▸ DIRECTIONS: Search the records for the word "dimensions" and copy each line in which it appears.

▸ RECORDS FOR THIS EXERCISE:
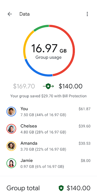This screenshot has height=194, width=97.
Task: Tap the 16.97 GB Group usage total
Action: 49,51
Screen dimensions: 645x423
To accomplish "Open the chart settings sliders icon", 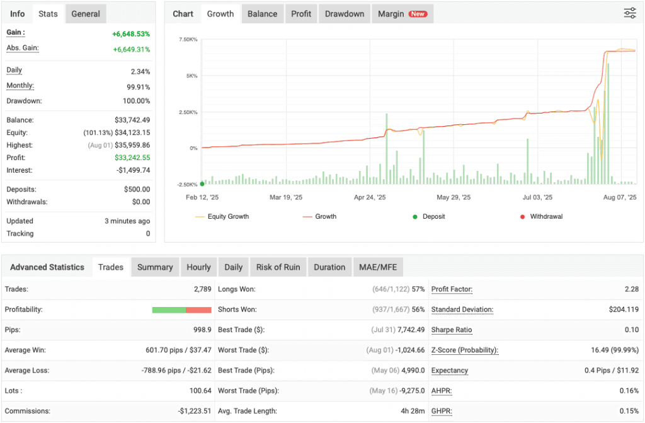I will (629, 13).
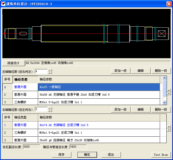
Task: Increase the 左端轴径数 spinner value
Action: [x=50, y=70]
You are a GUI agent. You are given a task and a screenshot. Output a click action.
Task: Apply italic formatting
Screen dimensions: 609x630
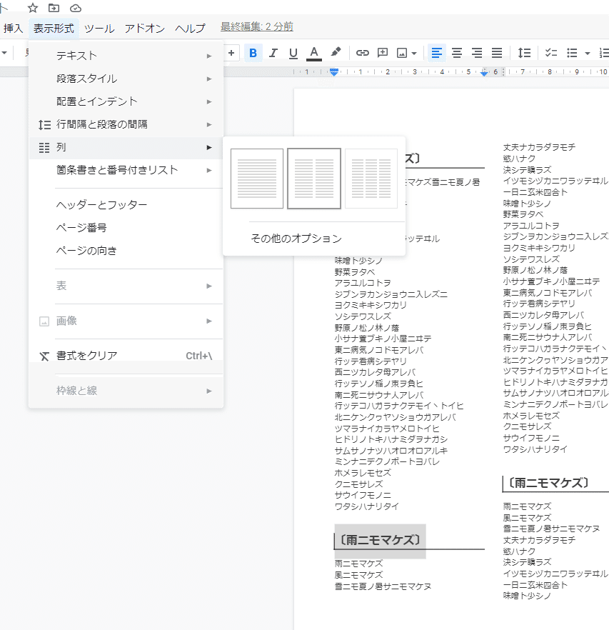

▸ ANSWER TO THIS PROBLEM:
Screen dimensions: 645x423
Screen dimensions: 609x630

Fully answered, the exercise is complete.